Medical research

Nusinersen (Spinraza)

Read the nusinersen Q&A

THE FIRST DRUG/TREATMENT FOR SMA – NUSINERSEN (SPINRAZA) APPROVED BY FDA IN THE US 

Just before Christmas, the United States Food and Drug Administration (FDA) announced that it has approved nusinersen as a treatment for SMA. Spinraza is the brand name for the drug, nusinersen. This approval is for a broad licence, meaning that Spinraza can be marketed in the US for children and adults with SMA types 1-3.

Although the approval process in Europe is separate to the US, it’s a major step forward that the drug may soon be available in clinics in the US.

The European Medicines Agency (EMA) is responsible for approving potential treatments in Europe and the UK. Nusinersen’s manufacturer, Biogen, has applied to the EMA for a broad licence. The EMA is currently reviewing this and is expected to reach a decision later this year.
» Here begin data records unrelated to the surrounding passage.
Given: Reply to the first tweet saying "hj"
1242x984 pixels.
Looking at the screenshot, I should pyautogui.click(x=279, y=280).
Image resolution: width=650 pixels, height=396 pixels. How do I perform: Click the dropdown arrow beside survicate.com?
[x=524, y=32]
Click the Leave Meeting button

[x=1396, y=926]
We hope that the outcome will be similar to that in the US and that a broad licence will be approved. Alongside Muscular Dystrophy UK and SMA Support UK, we are writing to the EMA urging a broad approval and for them to accelerate their assessment of the drug.
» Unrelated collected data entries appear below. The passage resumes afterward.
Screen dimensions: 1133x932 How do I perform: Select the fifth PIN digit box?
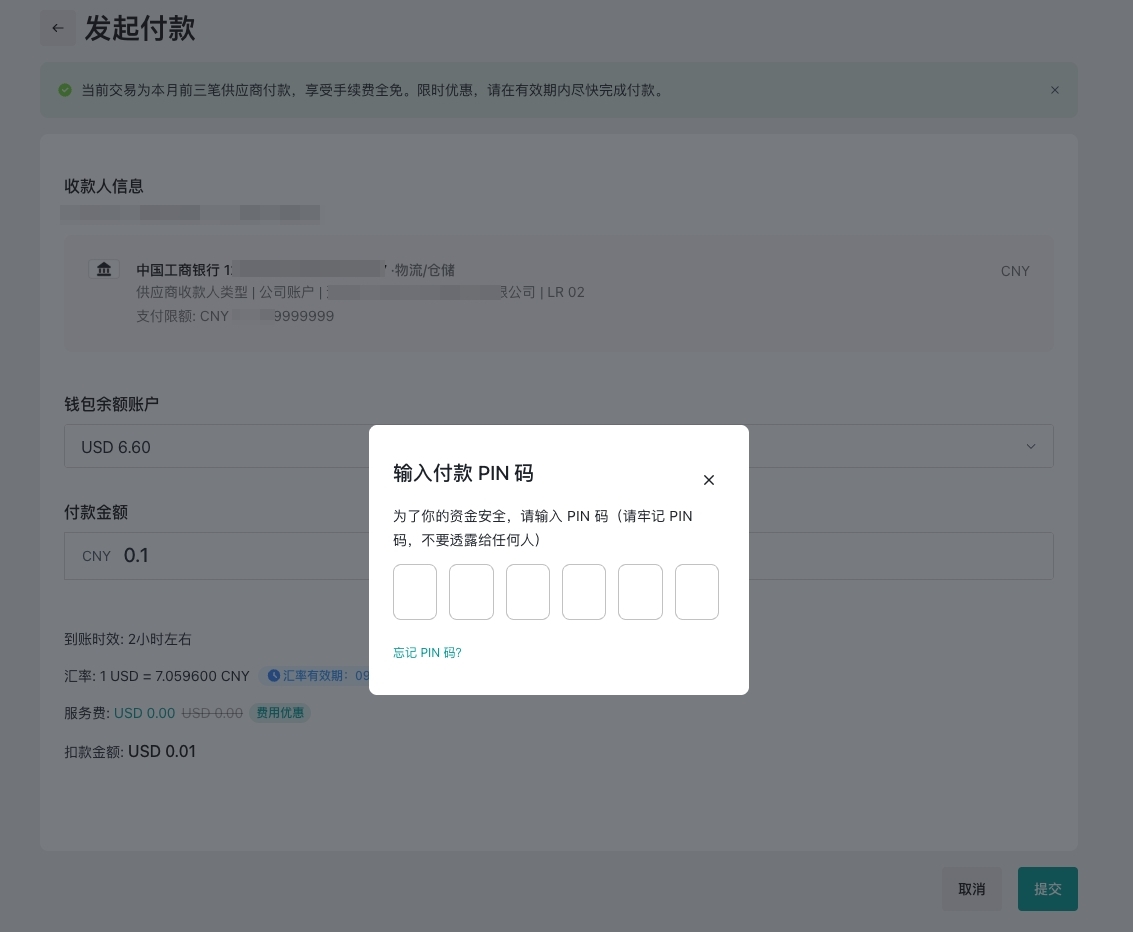click(640, 592)
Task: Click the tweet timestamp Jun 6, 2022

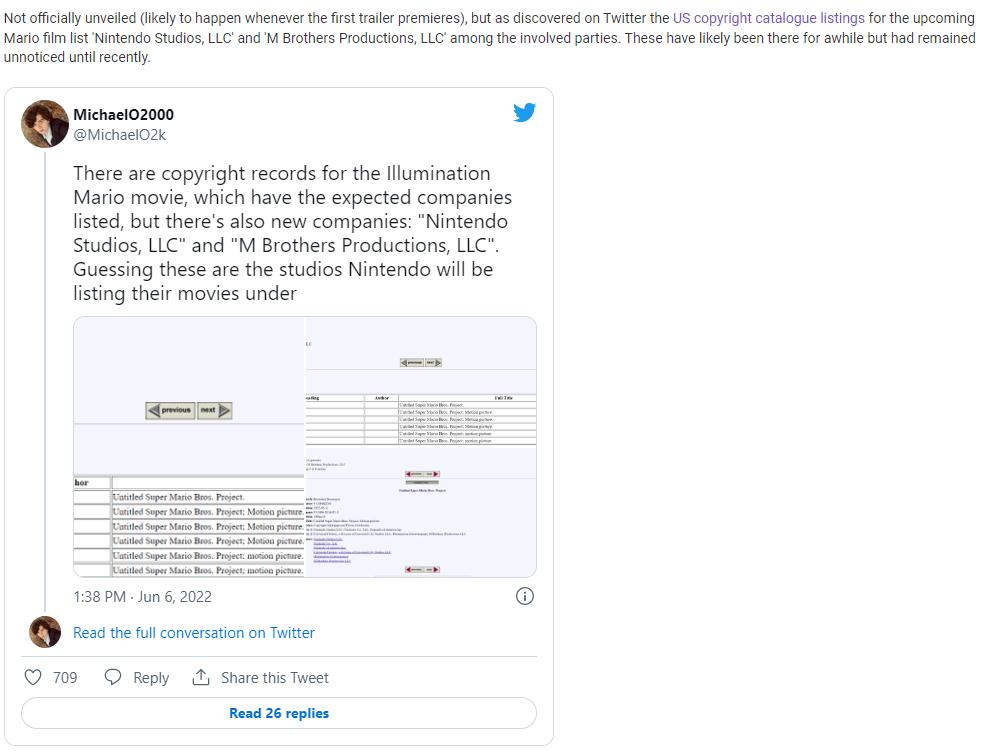Action: 142,597
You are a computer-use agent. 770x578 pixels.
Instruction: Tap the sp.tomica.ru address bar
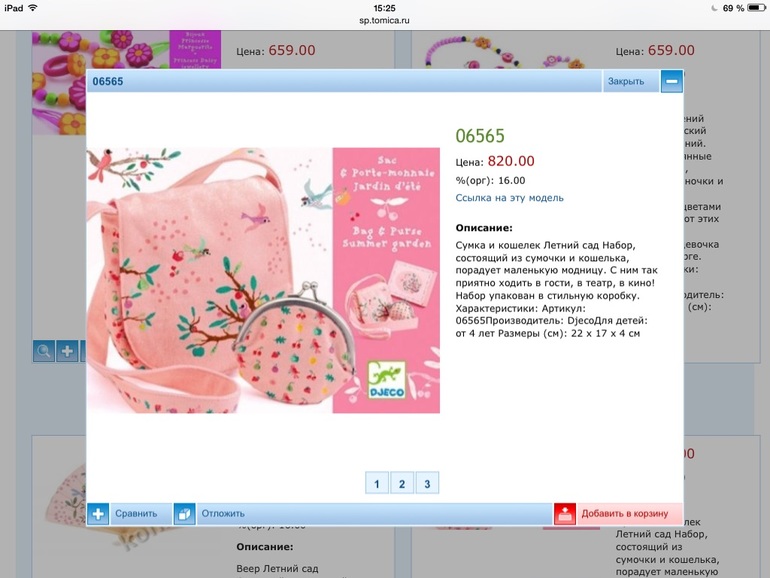384,21

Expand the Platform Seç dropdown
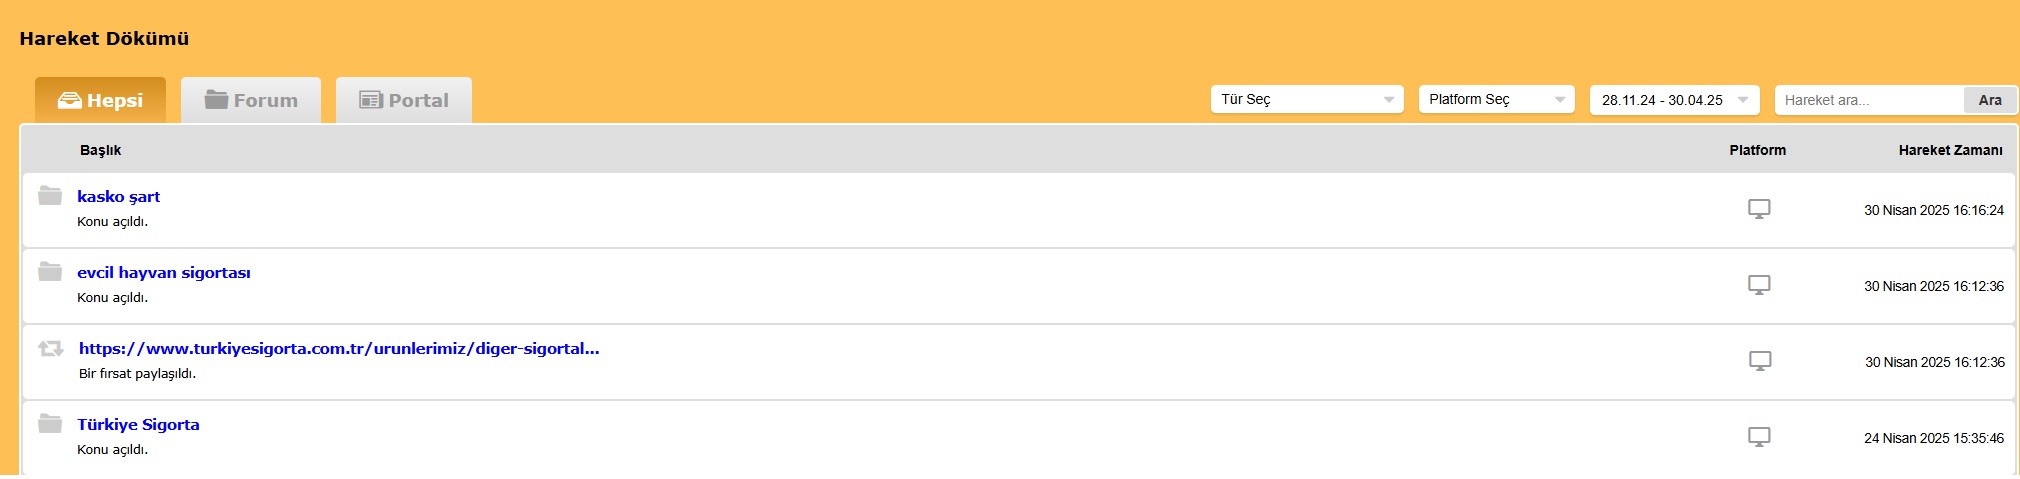point(1496,99)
If the EMA approves nusinersen, it will be up to the National Institute for Health and Care Excellence (NICE), NHS England, the Scottish Medicines Consortium and other authorities in the devolved nations to decide whether to fund the drug in England, Scotland, Wales and Northern Ireland. This would usually be in line with the terms of the licence set out by the EMA.

NICE has already started what is called a ‘scoping’ process, which means it is gathering evidence about SMA and nusinersen, to help decide whether to review the drug should the EMA grant Biogen a licence. An initial meeting to consider this will take place this month. The SMA Trust and representatives from Muscular Dystrophy UK and SMA Support UK will be there. Together, we will be advocating for a review that will consider broad approval for all types of SMA. If a review does go ahead there will then be an opportunity for families to have their say.

Read the FDA Press Release   

For more information:

The SMA Trust will continue to work with MD UK, SMA Support UK, NICE, clinicians and Biogen in order to move things forward. We will keep you informed of progress via our website, email and social media.

We will continue to do all we can to move the process forward, keep you updated and ensure that your voices are heard.